The disclosure relates generally to input/output computer systems, and more particular, management of peripheral-component-interconnect (PCI) devices utilized in synchronous input/output computer systems.
A peripheral-component-interconnect (PCI) interface such as peripheral-component-interconnect express (PCIe), for example, may transfer data between main storage and the PCI function's storage by means of direct-memory-access (DMA) read/write requests. A DMA operation initiated by a PCI function may be targeted to one of several DMA address spaces in main storage. The PCI virtual address used by the DMA operation undergoes a dynamic address translation into an absolute address within the configuration to which the PCI function is attached. The I/O subsystem may provide a high-speed cache of past PCI address-translations, reducing the number of main-storage accesses needed to perform subsequent translations. Such a cache is generally referred to as a translation-lookaside buffer (TLB). During the life of a PCI DMA address space, translation parameters (e.g., region-table entries, segment-table entries, and page table entries) used by the PCI address-translation mechanism may need to be altered by the operating system. However, since the I/O subsystem may have cached translation parameters used in past translations, the operating system is required to purge any TLB entries corresponding to the altered translation table entries.
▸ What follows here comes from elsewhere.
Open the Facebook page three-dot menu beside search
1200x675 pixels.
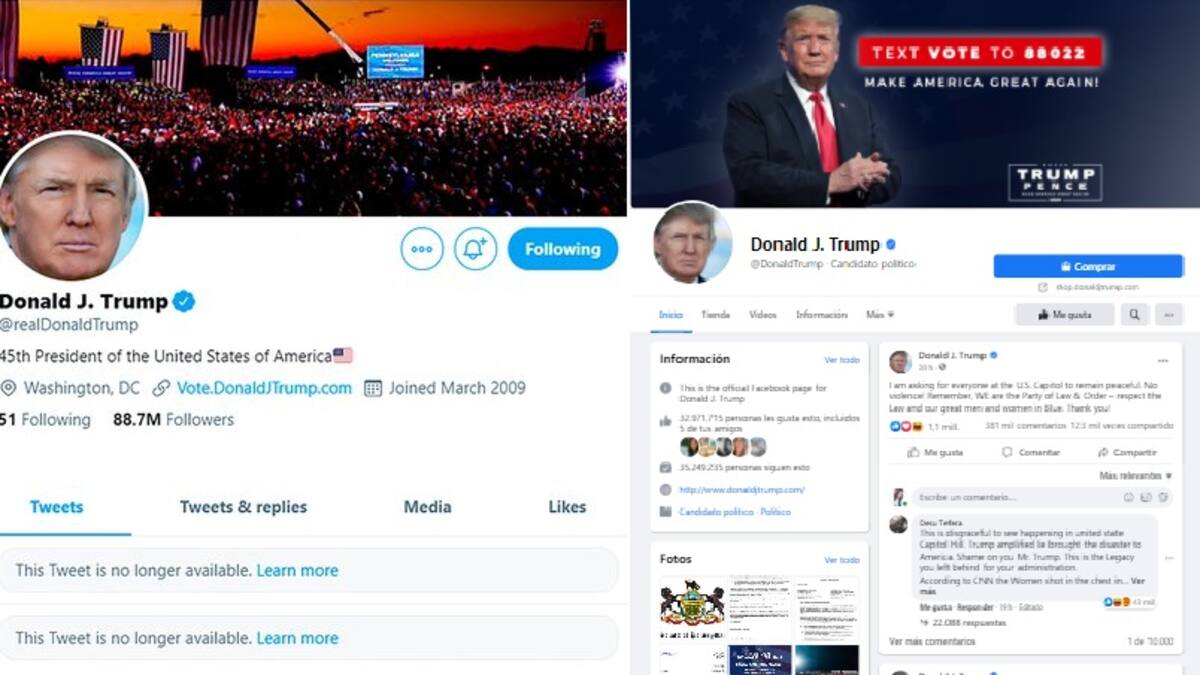click(x=1168, y=314)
Whenever a PCI address with a different backing address is reused, the address range for the affected device must be purged in order to avoid reuse of stale AT entries. Conventional systems utilize firmware (i.e. software), which on each change in the mapping of PCI addresses, forces a purge of the PCI address translations associated with the device. However, latency and CPU cycles are consumed each time the firmware outputs the purge command, e.g., each time the firmware outputs a refresh PCI translation (RPCIT) millicode command.